START GIVEN DATA

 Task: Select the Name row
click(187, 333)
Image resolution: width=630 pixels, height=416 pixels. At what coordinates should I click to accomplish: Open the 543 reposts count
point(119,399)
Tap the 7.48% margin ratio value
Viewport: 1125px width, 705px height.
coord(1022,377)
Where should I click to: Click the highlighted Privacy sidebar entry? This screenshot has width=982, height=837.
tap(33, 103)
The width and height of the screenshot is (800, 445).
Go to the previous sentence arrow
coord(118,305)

END GIVEN DATA

> YOUR INSTRUCTIONS: Nothing from before the line containing "The width and" should appear; copy that line and each one after it through the last line of the entries, exactly.

> RESULT OF THE TASK:
The width and height of the screenshot is (800, 445).
Go to the previous sentence arrow
coord(118,305)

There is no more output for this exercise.